Igreja de Santo Antão

Ao cimo da Praça do Giraldo ou Praça Maior situa-se a imponente Igreja de Santo Antão, uma das raras igrejas-salão portuguesas, e que reflete o gosto renascentista.

Este edifício do período final do renascimento foi construída entre 1557 e 1563 sob a égide do Cardeal D. Henrique, Arcebispo de Évora, no lugar onde antes se erguia a Ermida de Santa Antoninho. A sua construção obrigou à demolição do Arco do Triunfo romano. A direção arquitetónica esteve a cargo de Manuel Pires e Miguel Arruda.

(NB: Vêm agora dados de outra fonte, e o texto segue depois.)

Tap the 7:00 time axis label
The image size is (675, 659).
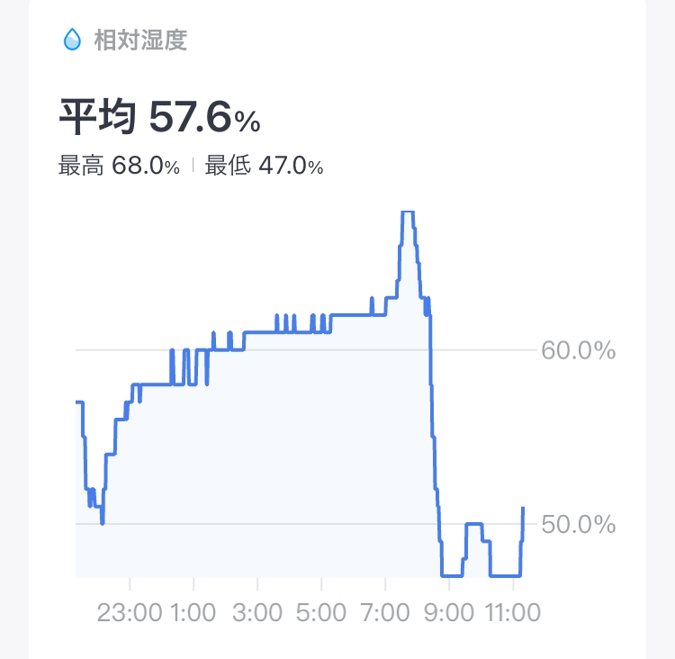tap(385, 613)
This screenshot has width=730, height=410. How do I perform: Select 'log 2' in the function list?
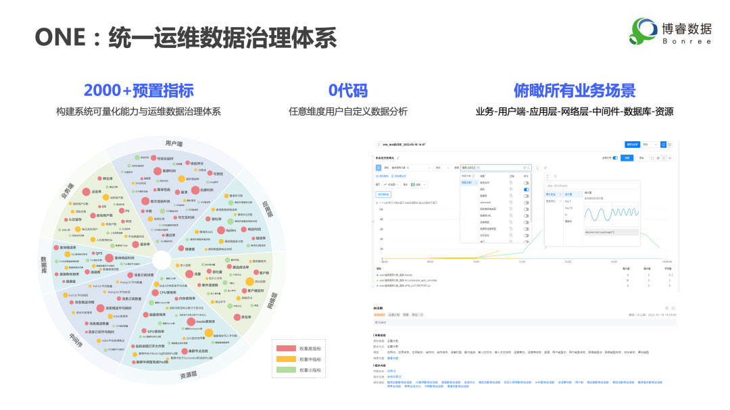(x=568, y=201)

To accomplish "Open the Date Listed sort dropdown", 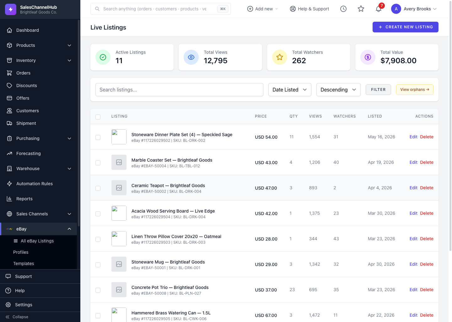I will point(290,90).
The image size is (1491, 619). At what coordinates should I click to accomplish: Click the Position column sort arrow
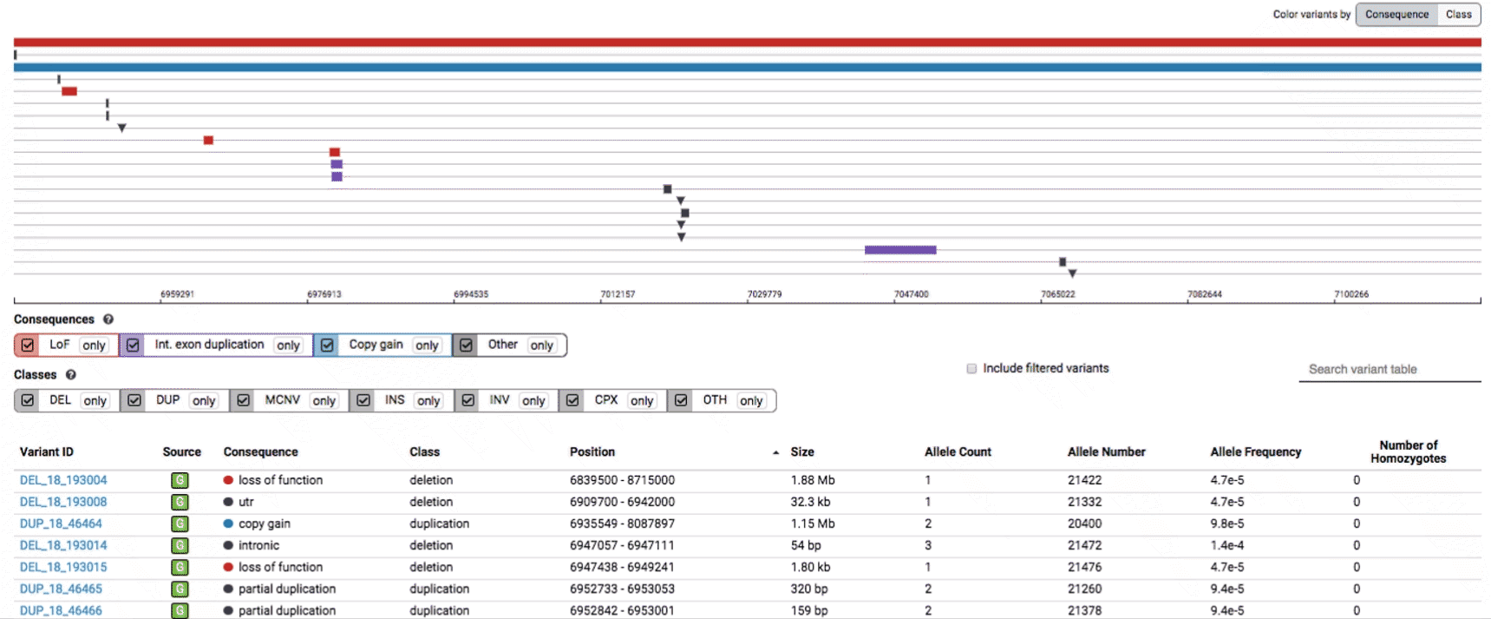click(x=775, y=452)
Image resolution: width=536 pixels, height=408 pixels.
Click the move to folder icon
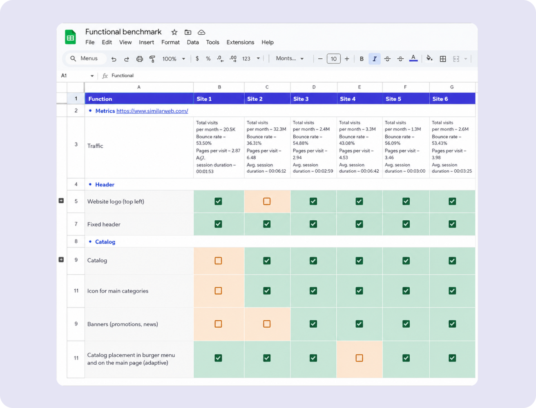pos(188,32)
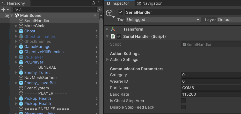241x114 pixels.
Task: Click the Transform component icon
Action: (x=113, y=29)
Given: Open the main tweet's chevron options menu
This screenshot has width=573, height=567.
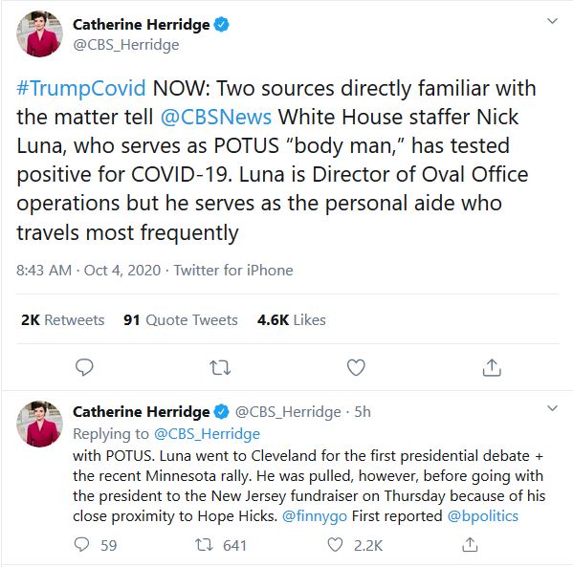Looking at the screenshot, I should click(552, 21).
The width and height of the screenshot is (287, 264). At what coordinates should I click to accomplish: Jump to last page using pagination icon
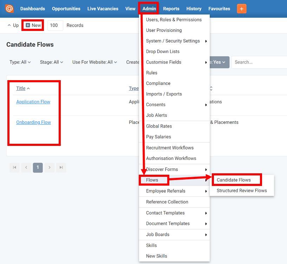(x=61, y=168)
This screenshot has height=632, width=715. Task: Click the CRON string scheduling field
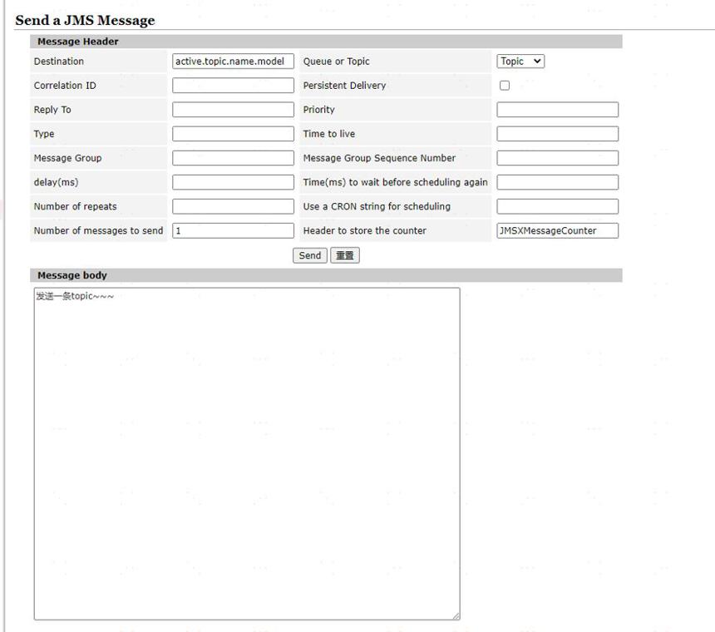(x=557, y=206)
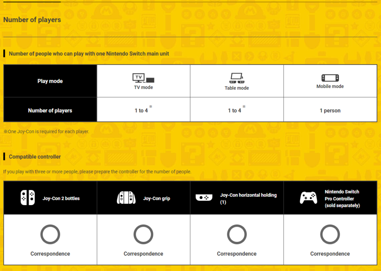The height and width of the screenshot is (271, 381).
Task: Click the TV mode icon
Action: click(143, 78)
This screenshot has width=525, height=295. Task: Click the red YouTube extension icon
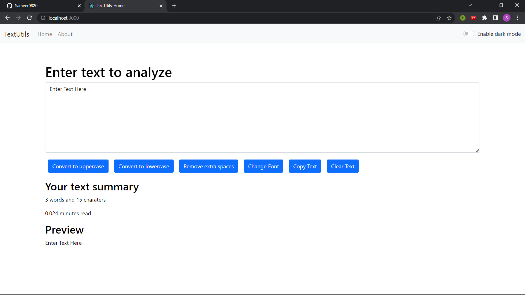click(474, 18)
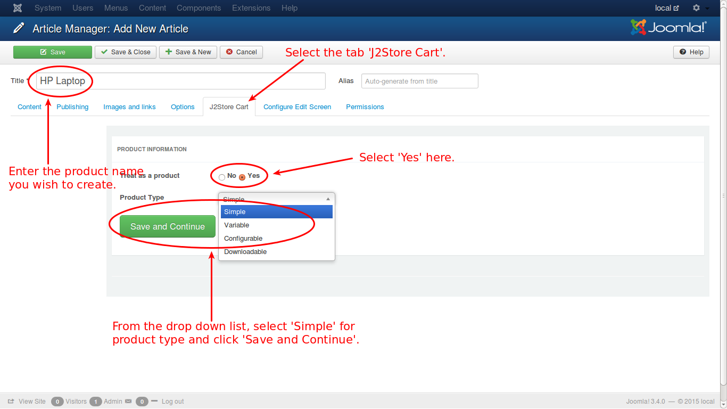Click the Alias input field
The image size is (727, 409).
(419, 81)
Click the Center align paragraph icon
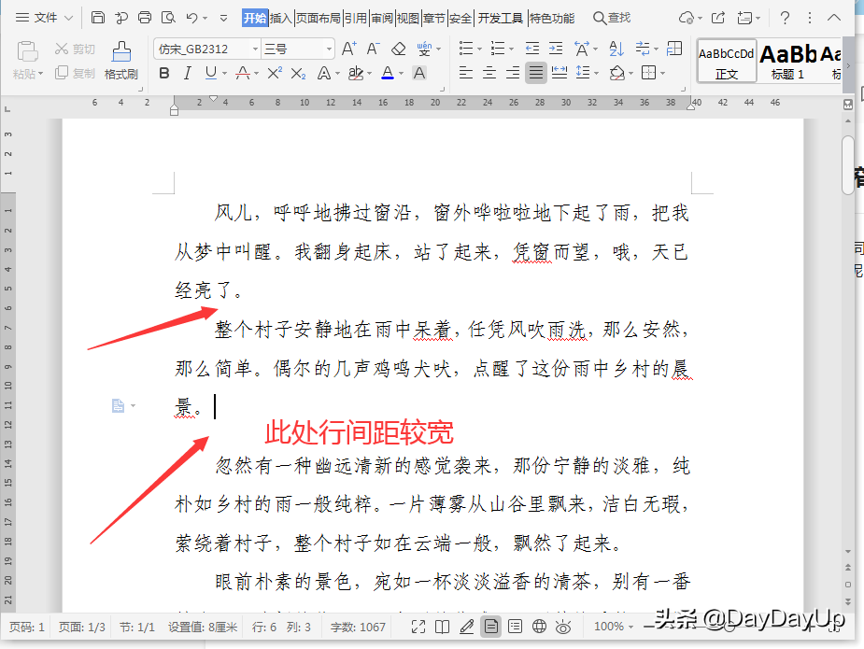The height and width of the screenshot is (649, 864). pos(489,73)
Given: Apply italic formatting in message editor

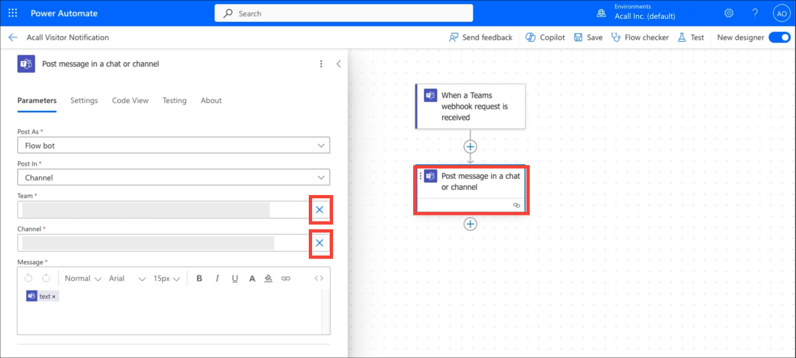Looking at the screenshot, I should click(217, 278).
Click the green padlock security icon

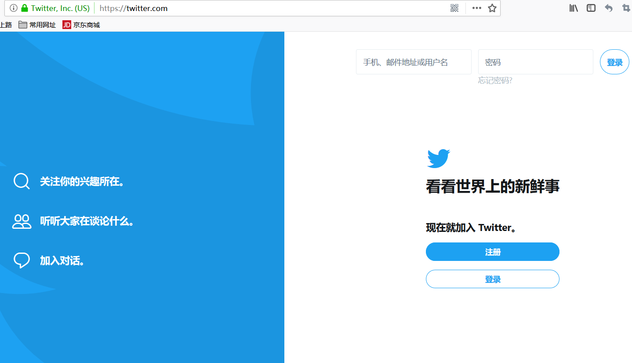pos(25,8)
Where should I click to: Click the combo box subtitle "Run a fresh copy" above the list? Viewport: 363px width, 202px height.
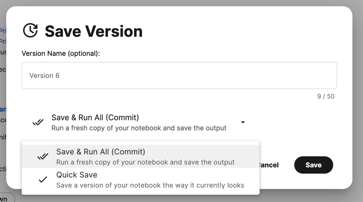coord(139,128)
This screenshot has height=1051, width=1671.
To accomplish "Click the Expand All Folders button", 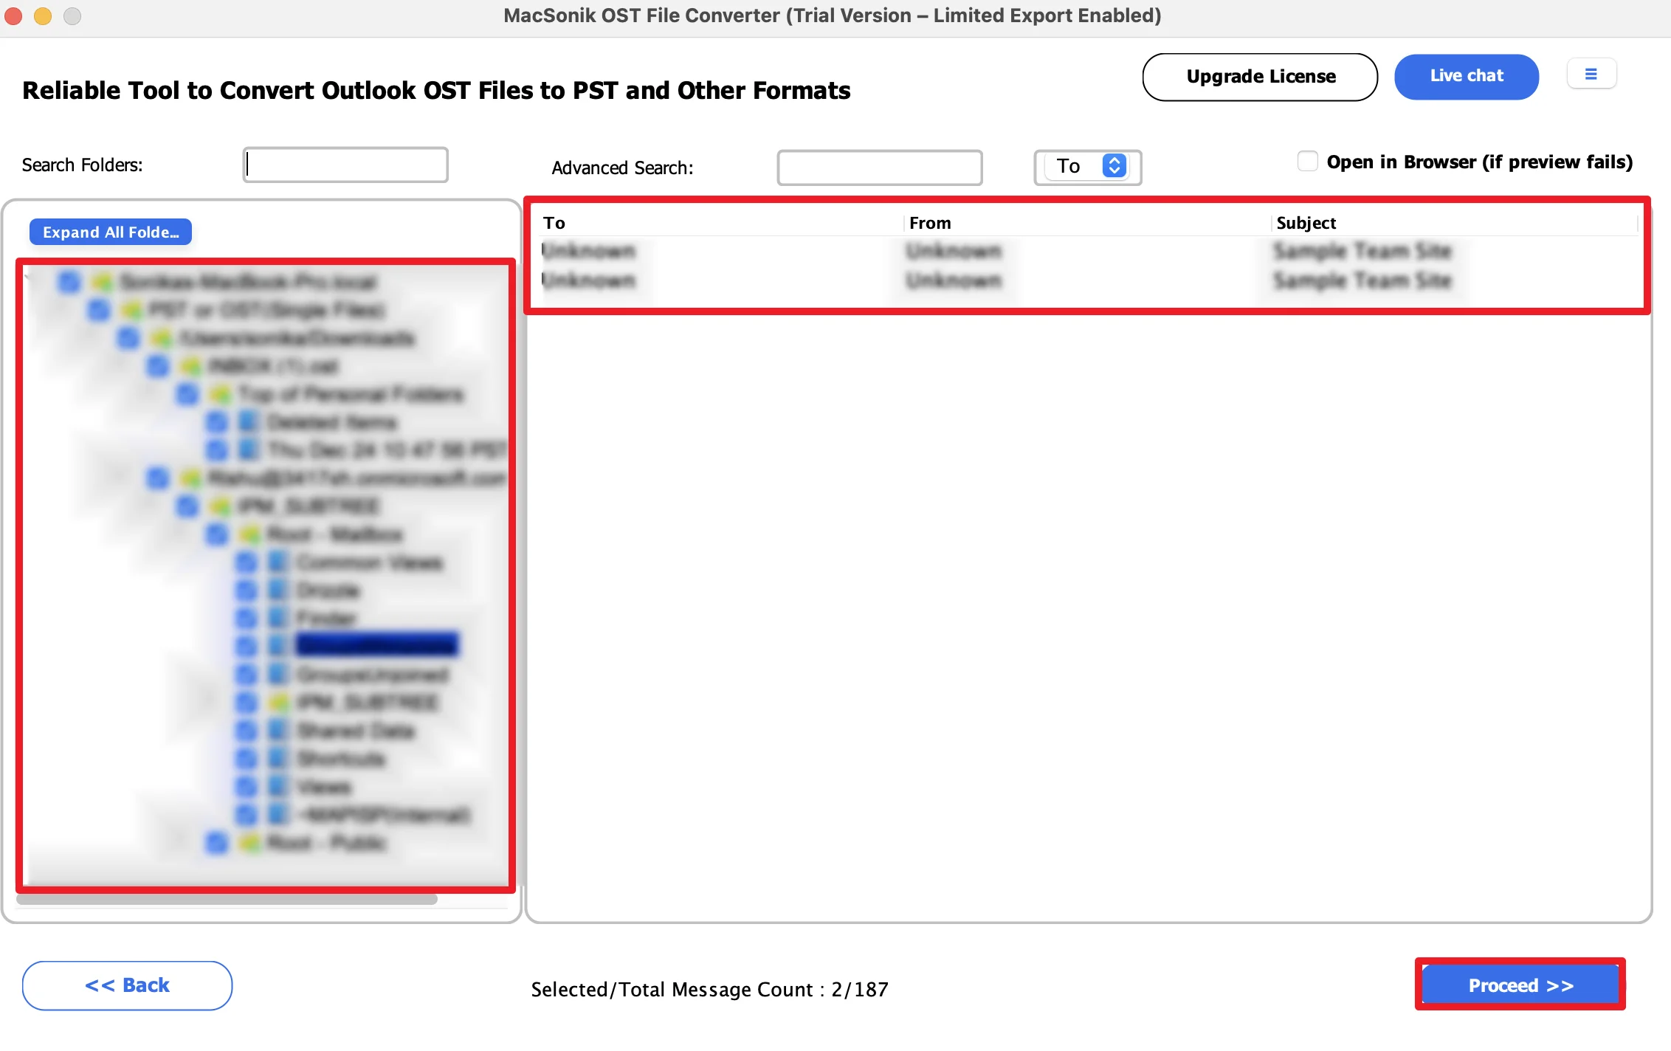I will pyautogui.click(x=111, y=232).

Pouco depois da sua construção, em 1568, a Igreja foi abalada por um forte tremor de terra, tendo obrigado a obras de consolidação das colunas e das abóbadas.

A Igreja de Santo Antão apresenta um considerável conjunto de altares de talha dourada, destacando-se ainda o raro e invulgar frontal de mármore do altar-mor representando o Apostolado, obra do século XIV, proveniente da velha ermida de Santo Antoninho.

Na capela mor encontra-se um belíssimo retábulo de talha dourada em Estilo Nacional (primeira fase do estilo Barroco em Portugal), do século XVII. Este retábulo ostenta um frontal gético original, único vestígio da antiga capelinha templária, e ainda duas teles tenebristas, do pintor régio Bento Coelho da Silveira: A Última Ceia e A Matança dos Inocentos.

Destaque ainda para as capelas laterais estão decoradas com pinturas e retábulos de talha, dos quais se destacam um São Miguel e as Almas, do pintor-poeta Jerónimo Corte Real, e um Santo Agostinho, do pintor Francisco Vieira Lusitano.